Provided data section start

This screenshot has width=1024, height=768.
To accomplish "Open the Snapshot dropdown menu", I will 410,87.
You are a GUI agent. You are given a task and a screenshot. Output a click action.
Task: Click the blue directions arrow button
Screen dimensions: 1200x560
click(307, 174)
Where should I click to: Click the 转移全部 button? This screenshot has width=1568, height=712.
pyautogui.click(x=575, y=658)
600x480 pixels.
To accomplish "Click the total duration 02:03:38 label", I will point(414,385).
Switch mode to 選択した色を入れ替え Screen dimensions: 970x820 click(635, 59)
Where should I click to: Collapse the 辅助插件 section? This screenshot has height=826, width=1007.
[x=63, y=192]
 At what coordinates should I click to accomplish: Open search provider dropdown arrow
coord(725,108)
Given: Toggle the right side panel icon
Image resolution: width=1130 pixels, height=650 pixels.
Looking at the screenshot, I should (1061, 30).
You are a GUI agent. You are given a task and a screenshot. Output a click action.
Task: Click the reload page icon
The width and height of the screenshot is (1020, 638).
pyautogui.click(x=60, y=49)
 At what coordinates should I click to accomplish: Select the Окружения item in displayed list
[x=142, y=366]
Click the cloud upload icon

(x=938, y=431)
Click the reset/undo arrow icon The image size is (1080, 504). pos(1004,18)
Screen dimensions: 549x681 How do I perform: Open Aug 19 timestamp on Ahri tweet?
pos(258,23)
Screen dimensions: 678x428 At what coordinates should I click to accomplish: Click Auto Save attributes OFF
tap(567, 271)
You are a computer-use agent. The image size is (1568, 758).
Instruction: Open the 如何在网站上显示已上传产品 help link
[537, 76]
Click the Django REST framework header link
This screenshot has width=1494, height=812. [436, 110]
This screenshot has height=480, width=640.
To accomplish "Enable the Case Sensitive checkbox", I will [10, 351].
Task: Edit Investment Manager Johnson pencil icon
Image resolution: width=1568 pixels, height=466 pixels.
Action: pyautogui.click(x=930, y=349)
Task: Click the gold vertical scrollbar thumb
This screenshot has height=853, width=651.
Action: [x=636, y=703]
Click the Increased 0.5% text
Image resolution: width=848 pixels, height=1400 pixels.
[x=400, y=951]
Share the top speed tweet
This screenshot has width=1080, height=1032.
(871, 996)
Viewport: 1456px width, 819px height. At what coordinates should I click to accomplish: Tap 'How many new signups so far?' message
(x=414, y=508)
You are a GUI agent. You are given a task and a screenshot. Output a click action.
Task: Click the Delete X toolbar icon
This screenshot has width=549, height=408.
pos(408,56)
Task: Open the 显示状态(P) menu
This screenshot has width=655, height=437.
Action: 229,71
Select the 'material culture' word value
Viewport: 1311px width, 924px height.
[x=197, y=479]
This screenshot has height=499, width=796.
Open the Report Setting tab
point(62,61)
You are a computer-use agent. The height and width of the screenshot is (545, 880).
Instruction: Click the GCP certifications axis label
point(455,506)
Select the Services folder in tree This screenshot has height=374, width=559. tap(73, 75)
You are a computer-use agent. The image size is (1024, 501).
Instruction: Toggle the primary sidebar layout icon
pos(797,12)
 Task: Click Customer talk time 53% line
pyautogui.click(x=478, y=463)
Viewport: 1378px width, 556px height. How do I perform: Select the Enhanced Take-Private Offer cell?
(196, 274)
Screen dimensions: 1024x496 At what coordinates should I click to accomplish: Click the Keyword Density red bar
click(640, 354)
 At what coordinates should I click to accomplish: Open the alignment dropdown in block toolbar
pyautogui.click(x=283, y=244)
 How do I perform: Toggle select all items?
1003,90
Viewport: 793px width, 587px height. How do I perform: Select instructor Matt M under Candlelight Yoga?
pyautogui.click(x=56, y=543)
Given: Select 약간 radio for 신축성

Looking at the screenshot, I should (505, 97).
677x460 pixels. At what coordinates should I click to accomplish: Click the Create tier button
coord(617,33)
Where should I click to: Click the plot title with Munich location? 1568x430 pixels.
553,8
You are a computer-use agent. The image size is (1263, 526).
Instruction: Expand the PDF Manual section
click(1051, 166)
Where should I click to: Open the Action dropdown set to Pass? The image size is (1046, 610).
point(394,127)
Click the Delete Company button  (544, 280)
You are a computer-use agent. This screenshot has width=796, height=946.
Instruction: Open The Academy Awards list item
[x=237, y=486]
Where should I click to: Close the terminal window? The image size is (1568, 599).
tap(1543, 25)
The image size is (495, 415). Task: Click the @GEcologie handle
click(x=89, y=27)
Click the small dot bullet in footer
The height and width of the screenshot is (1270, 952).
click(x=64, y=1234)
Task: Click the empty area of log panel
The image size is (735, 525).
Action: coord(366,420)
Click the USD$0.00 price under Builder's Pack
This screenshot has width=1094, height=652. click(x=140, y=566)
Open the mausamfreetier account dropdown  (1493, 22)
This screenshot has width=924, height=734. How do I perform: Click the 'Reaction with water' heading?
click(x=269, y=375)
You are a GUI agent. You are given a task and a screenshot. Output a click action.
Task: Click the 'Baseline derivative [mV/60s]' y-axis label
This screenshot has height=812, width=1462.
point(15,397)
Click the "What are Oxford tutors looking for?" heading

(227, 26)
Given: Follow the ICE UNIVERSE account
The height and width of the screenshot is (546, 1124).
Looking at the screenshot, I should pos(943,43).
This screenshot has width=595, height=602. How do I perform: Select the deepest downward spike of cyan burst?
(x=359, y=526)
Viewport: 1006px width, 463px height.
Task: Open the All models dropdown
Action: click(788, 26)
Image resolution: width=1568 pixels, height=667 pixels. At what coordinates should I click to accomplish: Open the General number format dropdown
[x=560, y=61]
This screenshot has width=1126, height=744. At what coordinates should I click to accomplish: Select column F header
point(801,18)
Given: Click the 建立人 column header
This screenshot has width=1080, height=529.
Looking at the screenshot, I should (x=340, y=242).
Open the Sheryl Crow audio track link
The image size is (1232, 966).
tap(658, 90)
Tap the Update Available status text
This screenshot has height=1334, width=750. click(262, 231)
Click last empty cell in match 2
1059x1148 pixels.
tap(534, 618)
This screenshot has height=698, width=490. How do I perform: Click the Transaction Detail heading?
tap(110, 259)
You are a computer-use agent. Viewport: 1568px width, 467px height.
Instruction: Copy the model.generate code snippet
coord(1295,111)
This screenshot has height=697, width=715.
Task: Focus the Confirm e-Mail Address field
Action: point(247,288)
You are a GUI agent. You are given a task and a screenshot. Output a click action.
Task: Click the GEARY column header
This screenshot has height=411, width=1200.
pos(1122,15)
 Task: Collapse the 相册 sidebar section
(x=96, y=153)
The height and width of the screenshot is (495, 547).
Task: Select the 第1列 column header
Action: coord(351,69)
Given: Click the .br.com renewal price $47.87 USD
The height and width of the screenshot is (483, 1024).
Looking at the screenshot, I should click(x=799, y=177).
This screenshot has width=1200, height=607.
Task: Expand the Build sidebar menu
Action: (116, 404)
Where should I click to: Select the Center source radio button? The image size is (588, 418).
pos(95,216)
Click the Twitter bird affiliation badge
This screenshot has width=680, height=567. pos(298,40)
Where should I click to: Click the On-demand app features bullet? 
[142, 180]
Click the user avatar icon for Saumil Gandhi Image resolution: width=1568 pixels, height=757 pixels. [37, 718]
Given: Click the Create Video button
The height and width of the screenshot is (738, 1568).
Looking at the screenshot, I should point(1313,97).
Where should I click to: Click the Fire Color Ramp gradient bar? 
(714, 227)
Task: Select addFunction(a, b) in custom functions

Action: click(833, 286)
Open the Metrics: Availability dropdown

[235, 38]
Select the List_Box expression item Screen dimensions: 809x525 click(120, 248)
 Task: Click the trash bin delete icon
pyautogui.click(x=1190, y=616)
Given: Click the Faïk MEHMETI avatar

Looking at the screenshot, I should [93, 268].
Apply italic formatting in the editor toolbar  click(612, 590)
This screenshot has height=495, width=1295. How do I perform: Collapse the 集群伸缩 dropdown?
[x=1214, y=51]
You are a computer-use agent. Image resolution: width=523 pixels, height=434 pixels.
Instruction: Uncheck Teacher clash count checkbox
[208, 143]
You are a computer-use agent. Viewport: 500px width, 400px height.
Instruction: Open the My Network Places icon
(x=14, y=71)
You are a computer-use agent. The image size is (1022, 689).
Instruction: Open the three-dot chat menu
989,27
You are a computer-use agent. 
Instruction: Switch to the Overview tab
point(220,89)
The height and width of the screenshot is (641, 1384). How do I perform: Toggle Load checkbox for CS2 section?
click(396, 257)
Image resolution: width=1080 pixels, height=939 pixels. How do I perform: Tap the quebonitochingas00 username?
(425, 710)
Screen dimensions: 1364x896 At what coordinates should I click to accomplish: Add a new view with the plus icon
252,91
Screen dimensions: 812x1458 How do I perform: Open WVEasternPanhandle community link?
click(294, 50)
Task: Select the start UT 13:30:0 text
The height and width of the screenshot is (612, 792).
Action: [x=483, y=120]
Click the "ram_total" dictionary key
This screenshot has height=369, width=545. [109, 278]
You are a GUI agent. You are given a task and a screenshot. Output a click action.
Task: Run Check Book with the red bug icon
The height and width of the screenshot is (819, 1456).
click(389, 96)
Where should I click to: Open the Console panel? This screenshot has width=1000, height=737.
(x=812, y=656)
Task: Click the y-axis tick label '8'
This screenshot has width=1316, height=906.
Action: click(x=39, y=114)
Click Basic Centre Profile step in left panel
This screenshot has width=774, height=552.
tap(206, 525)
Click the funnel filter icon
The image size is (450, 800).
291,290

Provided data section end

▶ **Task brief**
Could you return exactly the stretch of the data above that starts at the line with "Instruction: Expand the PDF Manual section" and ends at the line with "Task: Click the 'Baseline", both lines included?

▶ **Completed task**
Instruction: Expand the PDF Manual section
click(1051, 166)
Where should I click to: Open the Action dropdown set to Pass? The image size is (1046, 610).
point(394,127)
Click the Delete Company button  (544, 280)
You are a computer-use agent. This screenshot has width=796, height=946.
Instruction: Open The Academy Awards list item
[x=237, y=486]
Where should I click to: Close the terminal window? The image size is (1568, 599).
tap(1543, 25)
The image size is (495, 415). Task: Click the @GEcologie handle
click(x=89, y=27)
Click the small dot bullet in footer
The height and width of the screenshot is (1270, 952).
click(x=64, y=1234)
Task: Click the empty area of log panel
The image size is (735, 525).
Action: coord(366,420)
Click the USD$0.00 price under Builder's Pack
This screenshot has width=1094, height=652. click(x=140, y=566)
Open the mausamfreetier account dropdown  (1493, 22)
This screenshot has width=924, height=734. How do I perform: Click the 'Reaction with water' heading?
click(x=269, y=375)
You are a GUI agent. You are given a task and a screenshot. Output a click action.
Task: Click the 'Baseline derivative [mV/60s]' y-axis label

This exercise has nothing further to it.